» YOUR TASK: Please output the data below exactly as given, starting at its first line and stopping after the line that contains "Task: Grab the textarea resize handle".

[Stored items]

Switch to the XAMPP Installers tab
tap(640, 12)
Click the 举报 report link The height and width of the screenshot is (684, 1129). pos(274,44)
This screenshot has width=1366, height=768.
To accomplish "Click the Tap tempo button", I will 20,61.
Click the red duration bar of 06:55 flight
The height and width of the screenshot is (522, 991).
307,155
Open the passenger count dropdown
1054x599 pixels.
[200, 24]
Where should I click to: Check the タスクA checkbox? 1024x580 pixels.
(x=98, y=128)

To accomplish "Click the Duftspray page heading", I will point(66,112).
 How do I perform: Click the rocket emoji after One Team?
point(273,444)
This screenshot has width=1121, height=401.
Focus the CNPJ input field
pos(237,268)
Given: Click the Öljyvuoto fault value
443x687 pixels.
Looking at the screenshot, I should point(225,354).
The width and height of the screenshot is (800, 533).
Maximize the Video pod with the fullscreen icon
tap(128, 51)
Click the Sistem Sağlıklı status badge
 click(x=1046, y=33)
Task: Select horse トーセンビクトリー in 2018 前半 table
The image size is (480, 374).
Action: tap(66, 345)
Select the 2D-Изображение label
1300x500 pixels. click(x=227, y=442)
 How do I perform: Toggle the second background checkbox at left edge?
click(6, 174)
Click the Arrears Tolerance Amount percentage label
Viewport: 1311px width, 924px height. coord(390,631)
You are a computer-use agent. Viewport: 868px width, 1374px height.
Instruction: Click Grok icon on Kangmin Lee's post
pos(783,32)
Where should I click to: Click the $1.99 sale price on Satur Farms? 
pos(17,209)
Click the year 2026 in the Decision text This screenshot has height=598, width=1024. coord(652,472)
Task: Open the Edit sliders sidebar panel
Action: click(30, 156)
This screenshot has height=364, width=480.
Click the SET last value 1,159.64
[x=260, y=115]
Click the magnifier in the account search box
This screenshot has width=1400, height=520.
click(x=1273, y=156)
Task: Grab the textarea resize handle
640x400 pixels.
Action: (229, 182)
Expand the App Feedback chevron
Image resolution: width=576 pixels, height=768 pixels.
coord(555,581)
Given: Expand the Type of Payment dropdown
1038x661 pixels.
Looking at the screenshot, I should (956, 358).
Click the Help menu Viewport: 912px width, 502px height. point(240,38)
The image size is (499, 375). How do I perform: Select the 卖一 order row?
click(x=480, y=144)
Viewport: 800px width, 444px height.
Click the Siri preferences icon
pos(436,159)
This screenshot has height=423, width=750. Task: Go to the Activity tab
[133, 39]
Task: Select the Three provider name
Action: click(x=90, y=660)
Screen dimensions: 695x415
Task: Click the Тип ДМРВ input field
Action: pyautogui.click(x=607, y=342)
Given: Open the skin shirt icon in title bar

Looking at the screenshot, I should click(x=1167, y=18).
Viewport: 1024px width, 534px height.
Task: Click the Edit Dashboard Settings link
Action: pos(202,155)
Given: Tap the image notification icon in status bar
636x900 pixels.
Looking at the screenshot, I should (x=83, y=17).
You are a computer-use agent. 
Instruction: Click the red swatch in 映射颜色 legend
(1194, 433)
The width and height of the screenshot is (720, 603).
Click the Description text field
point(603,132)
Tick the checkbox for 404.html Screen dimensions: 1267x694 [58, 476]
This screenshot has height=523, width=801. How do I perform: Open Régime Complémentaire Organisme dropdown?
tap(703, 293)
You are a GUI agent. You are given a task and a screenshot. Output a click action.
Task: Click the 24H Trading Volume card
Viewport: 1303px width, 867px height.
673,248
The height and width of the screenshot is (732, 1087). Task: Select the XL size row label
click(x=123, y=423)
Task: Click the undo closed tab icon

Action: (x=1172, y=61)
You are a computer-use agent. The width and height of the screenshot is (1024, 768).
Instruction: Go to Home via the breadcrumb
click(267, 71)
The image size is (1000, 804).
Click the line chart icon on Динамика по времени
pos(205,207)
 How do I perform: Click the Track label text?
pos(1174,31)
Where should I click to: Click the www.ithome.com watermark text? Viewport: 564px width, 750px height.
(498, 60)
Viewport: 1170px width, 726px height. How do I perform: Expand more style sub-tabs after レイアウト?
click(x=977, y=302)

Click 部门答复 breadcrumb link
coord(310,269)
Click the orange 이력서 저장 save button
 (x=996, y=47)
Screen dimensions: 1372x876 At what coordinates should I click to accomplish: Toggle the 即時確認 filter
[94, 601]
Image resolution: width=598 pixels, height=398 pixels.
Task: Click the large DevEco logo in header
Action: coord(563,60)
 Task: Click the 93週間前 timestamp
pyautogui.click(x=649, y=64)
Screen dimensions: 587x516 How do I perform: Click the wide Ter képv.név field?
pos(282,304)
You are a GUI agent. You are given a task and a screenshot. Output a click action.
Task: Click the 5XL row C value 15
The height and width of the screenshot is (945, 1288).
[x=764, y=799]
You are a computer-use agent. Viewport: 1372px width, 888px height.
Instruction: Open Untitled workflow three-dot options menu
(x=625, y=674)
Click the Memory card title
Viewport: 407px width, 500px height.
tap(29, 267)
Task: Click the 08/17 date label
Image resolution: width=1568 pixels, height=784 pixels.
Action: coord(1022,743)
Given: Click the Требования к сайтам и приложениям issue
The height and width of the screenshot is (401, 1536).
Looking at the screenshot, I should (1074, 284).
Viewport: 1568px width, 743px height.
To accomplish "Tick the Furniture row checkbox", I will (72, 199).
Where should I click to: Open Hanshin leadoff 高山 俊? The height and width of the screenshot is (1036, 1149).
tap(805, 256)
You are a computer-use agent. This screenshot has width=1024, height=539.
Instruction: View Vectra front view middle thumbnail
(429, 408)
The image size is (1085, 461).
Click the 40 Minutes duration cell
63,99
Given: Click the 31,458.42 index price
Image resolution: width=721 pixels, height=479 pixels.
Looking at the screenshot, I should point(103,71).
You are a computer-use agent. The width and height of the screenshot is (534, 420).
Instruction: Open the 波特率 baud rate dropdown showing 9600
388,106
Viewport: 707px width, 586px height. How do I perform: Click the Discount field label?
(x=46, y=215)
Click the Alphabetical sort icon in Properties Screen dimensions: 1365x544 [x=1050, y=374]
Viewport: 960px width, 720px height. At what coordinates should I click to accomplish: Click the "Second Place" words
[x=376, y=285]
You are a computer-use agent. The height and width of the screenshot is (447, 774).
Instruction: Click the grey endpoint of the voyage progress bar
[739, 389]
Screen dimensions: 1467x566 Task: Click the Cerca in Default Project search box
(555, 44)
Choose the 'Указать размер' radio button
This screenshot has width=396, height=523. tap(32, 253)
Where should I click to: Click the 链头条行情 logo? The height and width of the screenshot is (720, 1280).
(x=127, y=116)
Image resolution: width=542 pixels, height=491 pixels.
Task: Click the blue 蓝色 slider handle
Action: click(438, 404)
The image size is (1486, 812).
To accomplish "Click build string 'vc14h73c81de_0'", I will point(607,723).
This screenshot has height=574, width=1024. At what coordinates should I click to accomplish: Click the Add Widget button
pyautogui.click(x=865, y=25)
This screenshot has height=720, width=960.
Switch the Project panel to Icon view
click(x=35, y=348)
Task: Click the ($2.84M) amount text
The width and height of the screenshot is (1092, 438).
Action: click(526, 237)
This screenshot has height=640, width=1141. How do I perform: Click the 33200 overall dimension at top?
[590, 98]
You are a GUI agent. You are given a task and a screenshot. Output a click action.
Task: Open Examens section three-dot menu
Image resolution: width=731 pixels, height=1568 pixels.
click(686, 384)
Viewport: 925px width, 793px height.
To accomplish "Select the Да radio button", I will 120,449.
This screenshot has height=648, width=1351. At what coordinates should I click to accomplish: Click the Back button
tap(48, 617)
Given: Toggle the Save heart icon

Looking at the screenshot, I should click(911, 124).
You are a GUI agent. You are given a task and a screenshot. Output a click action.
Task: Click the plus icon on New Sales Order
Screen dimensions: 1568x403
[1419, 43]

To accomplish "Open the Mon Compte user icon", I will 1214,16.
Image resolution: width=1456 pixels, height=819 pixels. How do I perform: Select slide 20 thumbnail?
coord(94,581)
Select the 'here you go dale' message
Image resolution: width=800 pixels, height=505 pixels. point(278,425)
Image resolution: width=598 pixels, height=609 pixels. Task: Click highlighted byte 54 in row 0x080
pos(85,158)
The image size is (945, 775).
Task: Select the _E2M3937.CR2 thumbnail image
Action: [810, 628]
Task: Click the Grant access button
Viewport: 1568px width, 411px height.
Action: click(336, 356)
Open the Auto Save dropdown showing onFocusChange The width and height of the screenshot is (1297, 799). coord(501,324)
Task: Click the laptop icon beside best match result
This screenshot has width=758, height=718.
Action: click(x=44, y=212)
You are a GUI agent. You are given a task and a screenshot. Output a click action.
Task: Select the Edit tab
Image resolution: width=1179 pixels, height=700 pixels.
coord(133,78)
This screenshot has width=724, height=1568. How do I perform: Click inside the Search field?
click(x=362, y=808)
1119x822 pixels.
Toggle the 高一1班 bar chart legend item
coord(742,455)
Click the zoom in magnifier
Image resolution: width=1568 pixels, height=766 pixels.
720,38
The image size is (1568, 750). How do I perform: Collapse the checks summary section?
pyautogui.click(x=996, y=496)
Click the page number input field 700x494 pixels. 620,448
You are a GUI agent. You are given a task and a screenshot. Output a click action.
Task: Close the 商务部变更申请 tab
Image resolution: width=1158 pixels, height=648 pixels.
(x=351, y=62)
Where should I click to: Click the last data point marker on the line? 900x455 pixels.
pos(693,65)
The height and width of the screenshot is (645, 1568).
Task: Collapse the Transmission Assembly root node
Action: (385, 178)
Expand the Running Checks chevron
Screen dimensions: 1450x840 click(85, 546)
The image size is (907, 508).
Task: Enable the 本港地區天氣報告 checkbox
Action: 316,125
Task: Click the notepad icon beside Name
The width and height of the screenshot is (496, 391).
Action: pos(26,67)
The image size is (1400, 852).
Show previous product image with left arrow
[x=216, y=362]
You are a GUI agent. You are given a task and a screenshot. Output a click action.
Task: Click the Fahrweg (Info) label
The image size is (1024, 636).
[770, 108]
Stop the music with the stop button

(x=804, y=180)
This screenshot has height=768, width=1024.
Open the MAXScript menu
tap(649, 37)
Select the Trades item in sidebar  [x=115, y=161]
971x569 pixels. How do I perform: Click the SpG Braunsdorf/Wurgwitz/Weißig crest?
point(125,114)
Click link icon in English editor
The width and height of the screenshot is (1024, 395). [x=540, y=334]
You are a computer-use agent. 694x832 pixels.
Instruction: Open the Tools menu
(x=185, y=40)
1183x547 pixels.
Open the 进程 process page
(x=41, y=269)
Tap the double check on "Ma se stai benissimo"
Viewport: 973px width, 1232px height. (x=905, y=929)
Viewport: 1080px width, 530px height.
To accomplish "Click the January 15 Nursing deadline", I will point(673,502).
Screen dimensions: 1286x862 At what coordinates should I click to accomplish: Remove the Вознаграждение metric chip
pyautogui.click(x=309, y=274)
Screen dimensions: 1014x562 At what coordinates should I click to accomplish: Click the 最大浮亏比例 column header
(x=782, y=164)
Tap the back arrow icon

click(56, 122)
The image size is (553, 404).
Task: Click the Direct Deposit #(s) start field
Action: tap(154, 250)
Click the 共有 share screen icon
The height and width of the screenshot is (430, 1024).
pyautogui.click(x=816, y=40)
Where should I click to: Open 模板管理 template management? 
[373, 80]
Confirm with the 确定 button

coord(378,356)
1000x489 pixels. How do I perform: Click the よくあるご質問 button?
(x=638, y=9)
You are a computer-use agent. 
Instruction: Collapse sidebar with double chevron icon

» RESULT OF THE EXERCISE:
Switch to the XAMPP Installers tab
tap(640, 12)
Click the 举报 report link The height and width of the screenshot is (684, 1129). pos(274,44)
This screenshot has width=1366, height=768.
To accomplish "Click the Tap tempo button", I will 20,61.
Click the red duration bar of 06:55 flight
The height and width of the screenshot is (522, 991).
307,155
Open the passenger count dropdown
1054x599 pixels.
[200, 24]
Where should I click to: Check the タスクA checkbox? 1024x580 pixels.
(x=98, y=128)

To accomplish "Click the Duftspray page heading", I will point(66,112).
 How do I perform: Click the rocket emoji after One Team?
point(273,444)
This screenshot has width=1121, height=401.
Focus the CNPJ input field
pos(237,268)
Given: Click the Öljyvuoto fault value
443x687 pixels.
Looking at the screenshot, I should point(225,354).
The width and height of the screenshot is (800, 533).
Maximize the Video pod with the fullscreen icon
tap(128, 51)
Click the Sistem Sağlıklı status badge
 click(x=1046, y=33)
Task: Select horse トーセンビクトリー in 2018 前半 table
The image size is (480, 374).
Action: tap(66, 345)
Select the 2D-Изображение label
1300x500 pixels. click(x=227, y=442)
 How do I perform: Toggle the second background checkbox at left edge?
click(6, 174)
Click the Arrears Tolerance Amount percentage label
Viewport: 1311px width, 924px height. coord(390,631)
You are a computer-use agent. Viewport: 868px width, 1374px height.
Instruction: Click Grok icon on Kangmin Lee's post
pos(783,32)
Where should I click to: Click the $1.99 sale price on Satur Farms? 
pos(17,209)
Click the year 2026 in the Decision text This screenshot has height=598, width=1024. coord(652,472)
Task: Open the Edit sliders sidebar panel
Action: click(30, 156)
This screenshot has height=364, width=480.
Click the SET last value 1,159.64
[x=260, y=115]
Click the magnifier in the account search box
This screenshot has width=1400, height=520.
click(x=1273, y=156)
Task: Grab the textarea resize handle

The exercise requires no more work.